-- Start of PASSAGE PROVIDED --

# LED lights for my reef?



## phil_pl (Apr 10, 2009)

I have been looking to upgrade lights for a long time now. From all my research LEDs seem like the best way to go. I am sure there are mixed opinions but they seem to be doing better than HQIs and T5HOs in many applications. Can anyone comment of this first hand? Can someone who is running LEDs fill me in on how good they really are? I have been looking into the Evolution 100w 3G, does anyone have experience with these? I am looking to light my 90gal reef with two of them. Thoughts?


----------



## e-zlight (Mar 20, 2011)

phil_pl said:


> I have been looking to upgrade lights for a long time now. From all my research LEDs seem like the best way to go. I am sure there are mixed opinions but they seem to be doing better than HQIs and T5HOs in many applications. Can anyone comment of this first hand? Can someone who is running LEDs fill me in on how good they really are? I have been looking into the Evolution 100w 3G, does anyone have experience with these? I am looking to light my 90gal reef with two of them. Thoughts?

-- End of PASSAGE PROVIDED --

- EXERCISE REQUIREMENTS -
(a) Reproduce the part of the reef LED lighting thread between "# LED lights" and "(Mar 20, 2011)", inclusive.
(b) Answer these questions from the reef LED lighting thread:
(i) Which light model is the original poster looking into?
(ii) How large is the reef tank to be lit?
(iii) On what date did e-zlight post a reply?
(c) Extend the reef LED lighting thread from its last line onward.
The material that follows is not needed here.

-- Start of DATASET CONTENT --

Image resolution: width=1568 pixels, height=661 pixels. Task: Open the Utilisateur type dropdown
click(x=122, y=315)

-- End of DATASET CONTENT --
-- Start of DATASET CONTENT --

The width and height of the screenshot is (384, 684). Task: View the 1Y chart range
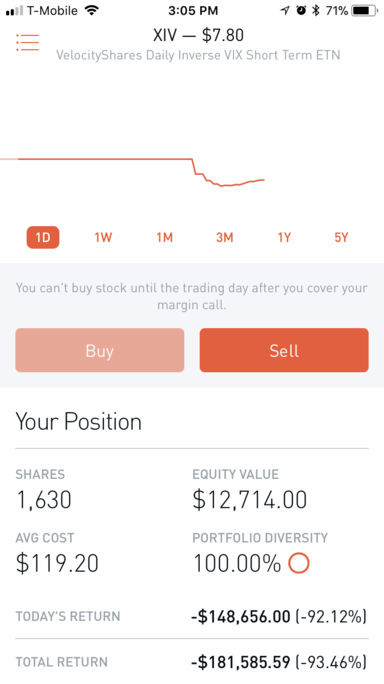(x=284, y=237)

-- End of DATASET CONTENT --
-- Start of DATASET CONTENT --

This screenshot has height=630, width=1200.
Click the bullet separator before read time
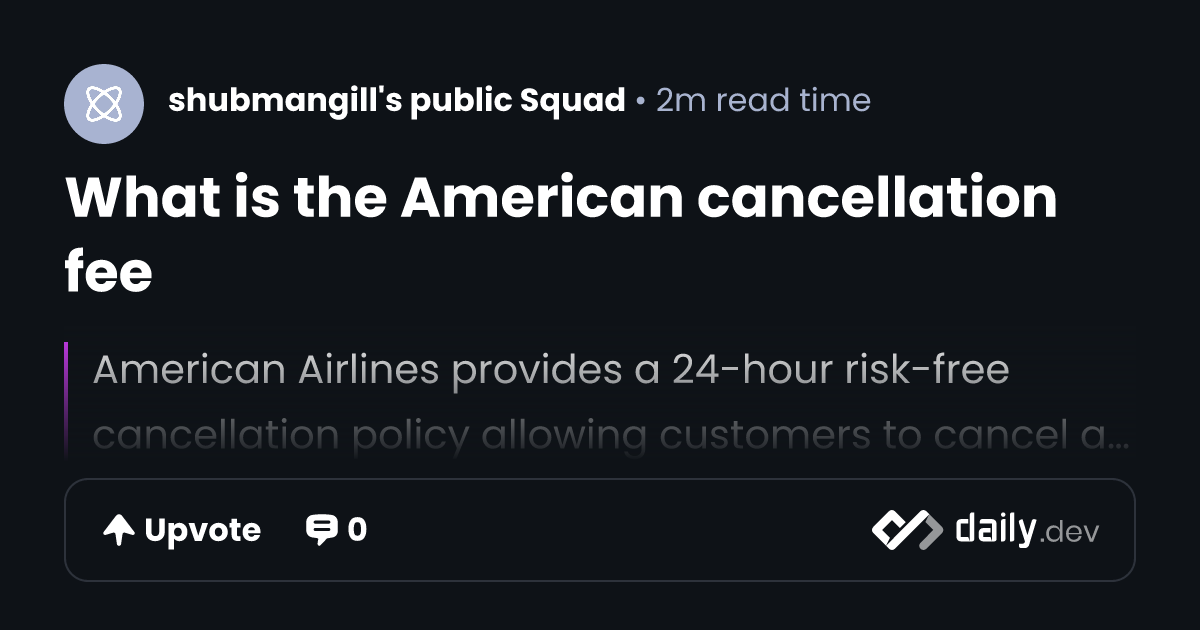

-- End of DATASET CONTENT --

- TASK-BY-TASK OUTPUTS -
(a)
# LED lights for my reef?



## phil_pl (Apr 10, 2009)

I have been looking to upgrade lights for a long time now. From all my research LEDs seem like the best way to go. I am sure there are mixed opinions but they seem to be doing better than HQIs and T5HOs in many applications. Can anyone comment of this first hand? Can someone who is running LEDs fill me in on how good they really are? I have been looking into the Evolution 100w 3G, does anyone have experience with these? I am looking to light my 90gal reef with two of them. Thoughts?


----------



## e-zlight (Mar 20, 2011)

(b)
(i) The Evolution 100w 3G.
(ii) 90 gallons.
(iii) Mar 20, 2011.

(c)
I've also been doing the research. I've found more info on another site about LED's, and think I'm doing the DIY version, since I'm not scared of electrical work. Just doing more and more research.


----------



## Kaiden32 (Sep 4, 2010)

I think that if you have the money for a fixture, they are the best option, and compared to other things they pretty much pay for themselves. In the short run, its a ton of money. But if you think about a few years from now...I mean, think about bulb replacements, electric bill, sometimes even a chiller, etc. You don't have to worry about any of that with LEDs.


----------



## Ziggy (Jan 1, 2011)

I added blue LEDs to my T-5 light fixture for moonlight on my 40Gallon fish only. Worked great, so now I am building a 64 LED lamp with 16 Blue LEDs for my 60 Gallon fish only tank. They are great for direct lighting, reduced heat, which also reduces water evaporation.I will try and post pics when I get it done.


----------



## phys (Feb 4, 2011)

One thing to note: Its easy to add too much light when you're using LEDs. I only have 24 3 watt (12 blue 12 white) on my 20 gallon and i have to run them at the power source's lowest setting (650mA). I'll probably build another one with 16 3 watt LEDs and run them at 1A and use this set up on a 75g i just got. 

I would definately DIY. Its way cheaper in most cases (there is a really cheap but seemingly good LED company in China that i know of but havent purchased a system yet). DIY allows you to put a minimum amount of LEDs onto your fixture and add them IF needed. As i stated before, i put too many on mine. 

Do at least a 50/50% white/royal blue mixture to get a good "effective" kelvin rating for corals.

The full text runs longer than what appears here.